◆ AIM: Copy the material starting at the line that contains "You are a GUI" and ending after the line that contains "(x=188, y=451)", substituting "screen capture" for every "screenshot" and keeping everything else the same. Leave the pictures out.

◆ SUPPLIED DATA:
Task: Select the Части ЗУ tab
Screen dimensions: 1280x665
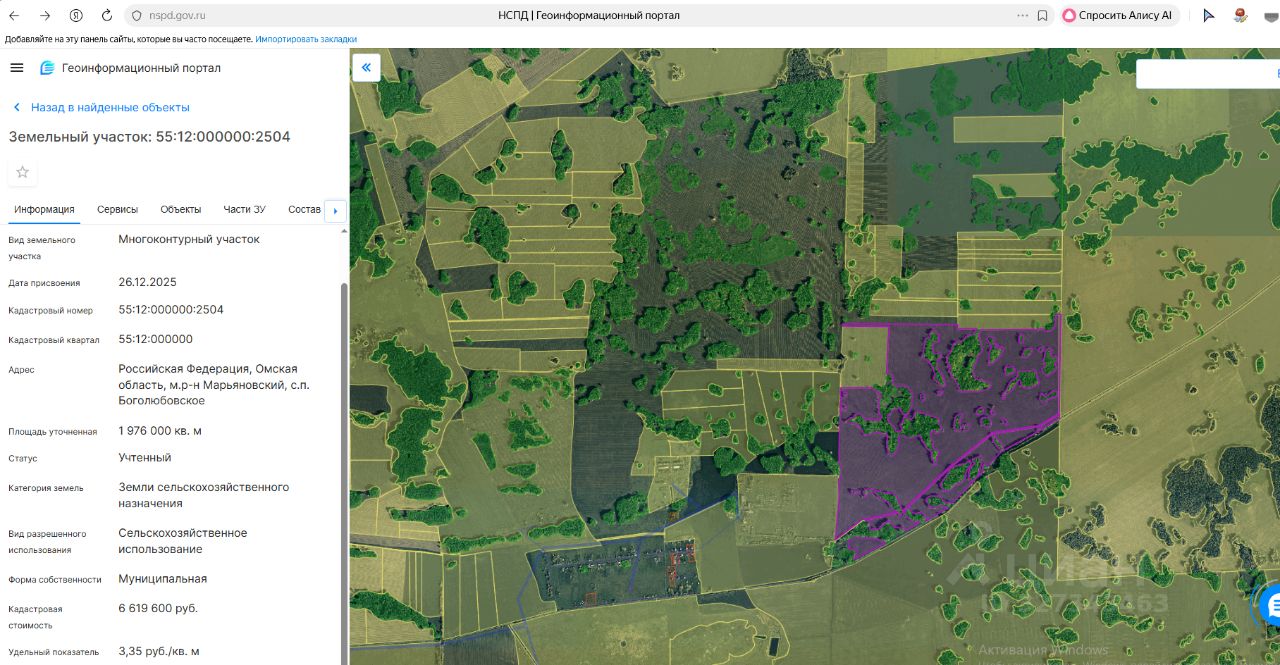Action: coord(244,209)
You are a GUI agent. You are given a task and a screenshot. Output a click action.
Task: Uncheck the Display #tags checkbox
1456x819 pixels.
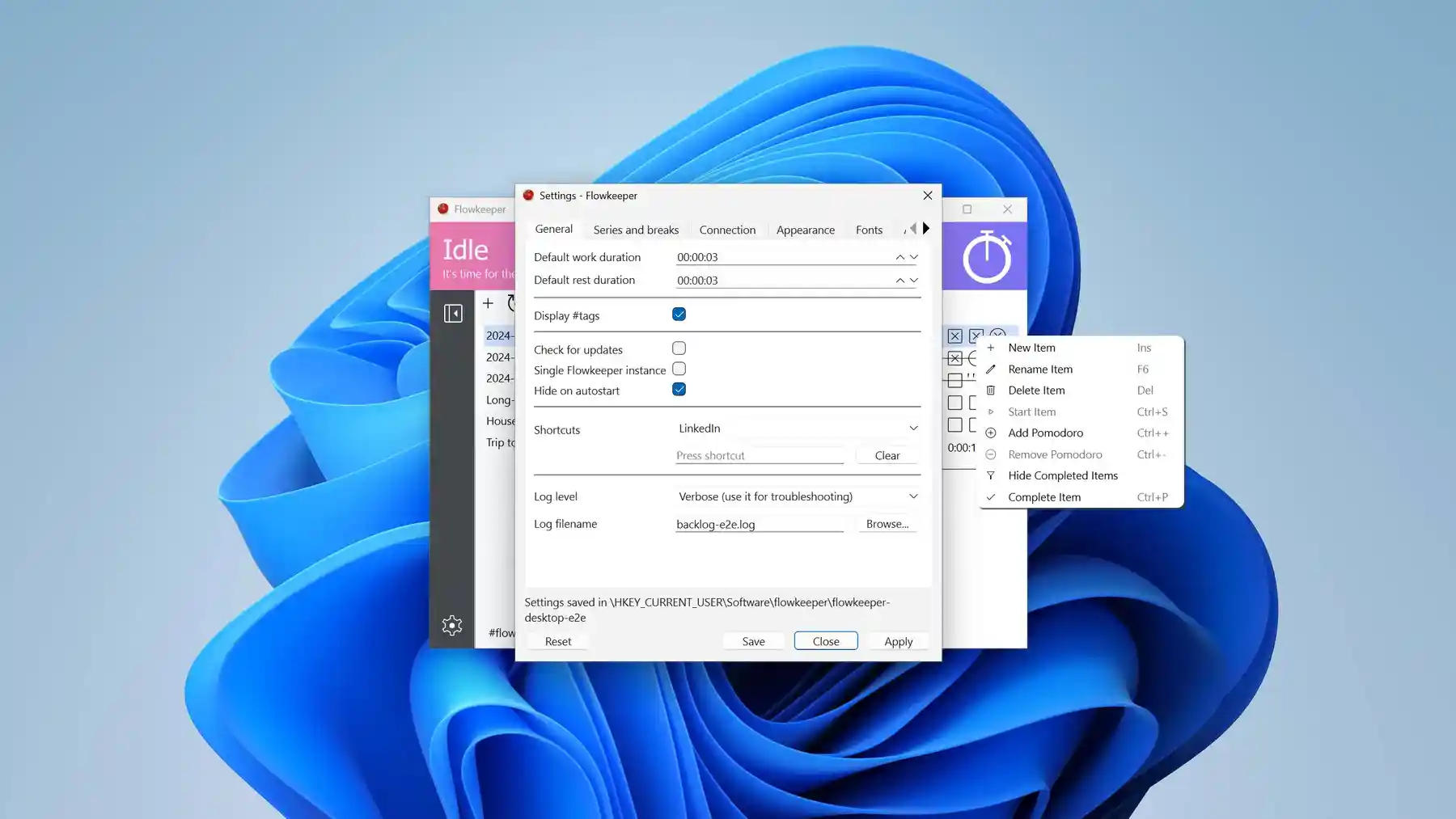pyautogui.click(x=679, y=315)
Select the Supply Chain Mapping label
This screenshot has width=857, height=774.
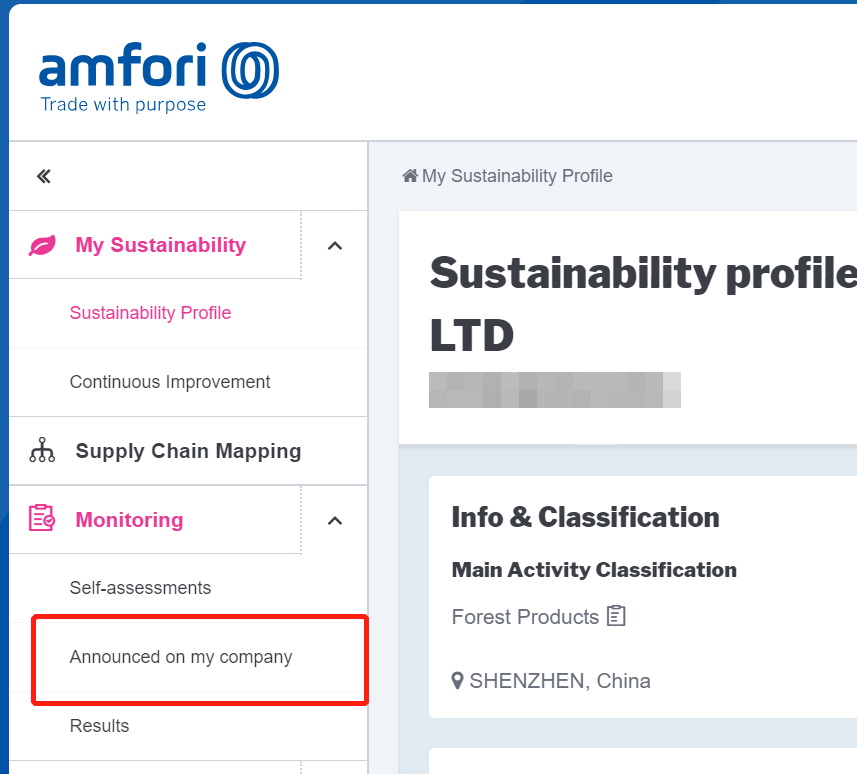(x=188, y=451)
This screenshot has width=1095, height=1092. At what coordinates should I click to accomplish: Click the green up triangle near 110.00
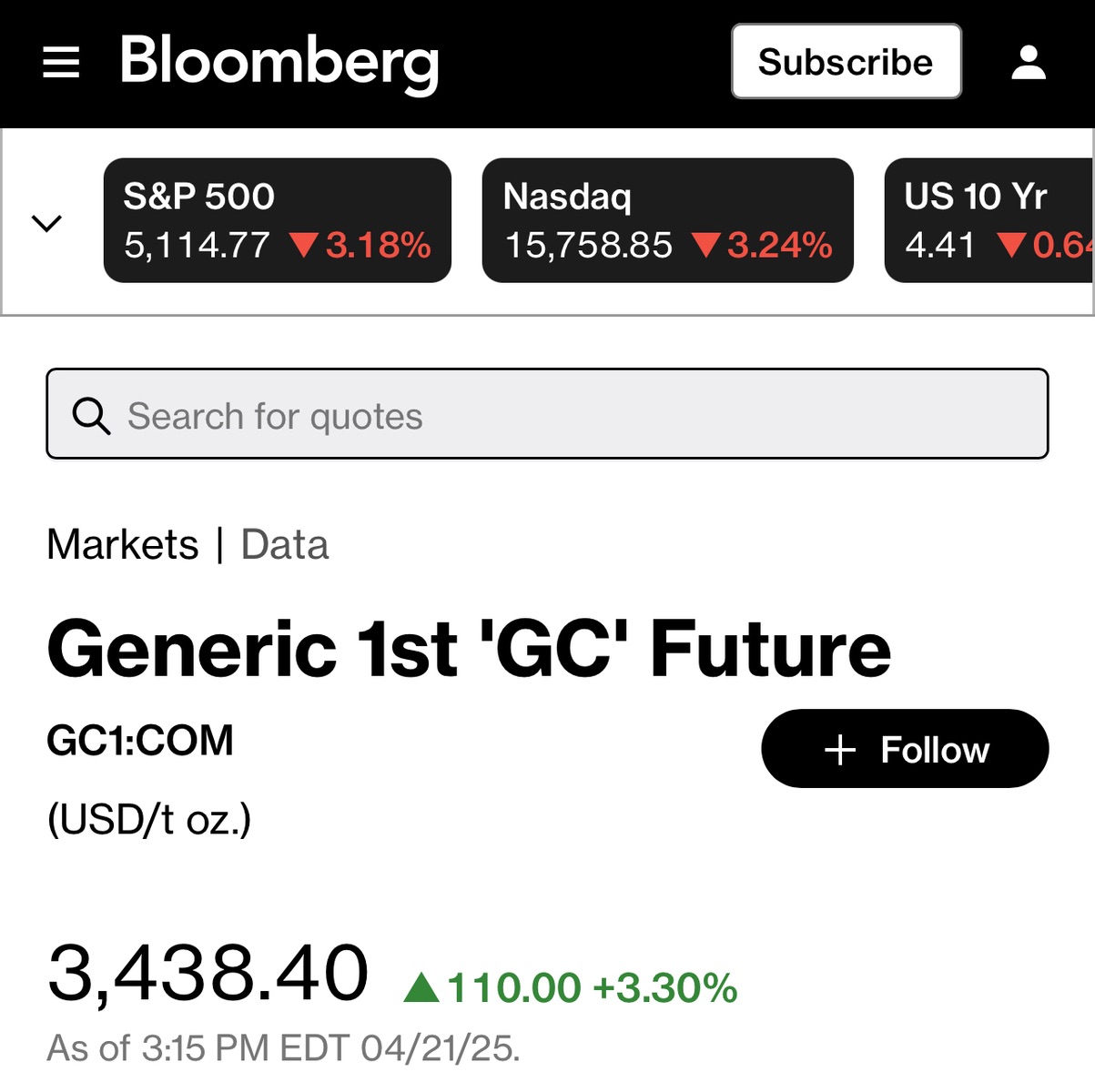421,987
==
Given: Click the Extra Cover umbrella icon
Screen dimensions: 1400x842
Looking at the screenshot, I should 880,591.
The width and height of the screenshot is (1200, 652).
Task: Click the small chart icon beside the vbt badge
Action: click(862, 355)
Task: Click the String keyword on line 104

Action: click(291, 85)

◆ WORKED SOLUTION:
You are a GUI agent. You are given a task and a screen capture. Output a click action.
Task: Uncheck the Display #tags checkbox
1456x819 pixels.
pyautogui.click(x=679, y=315)
Select the Supply Chain Mapping label
This screen capture has width=857, height=774.
(x=188, y=451)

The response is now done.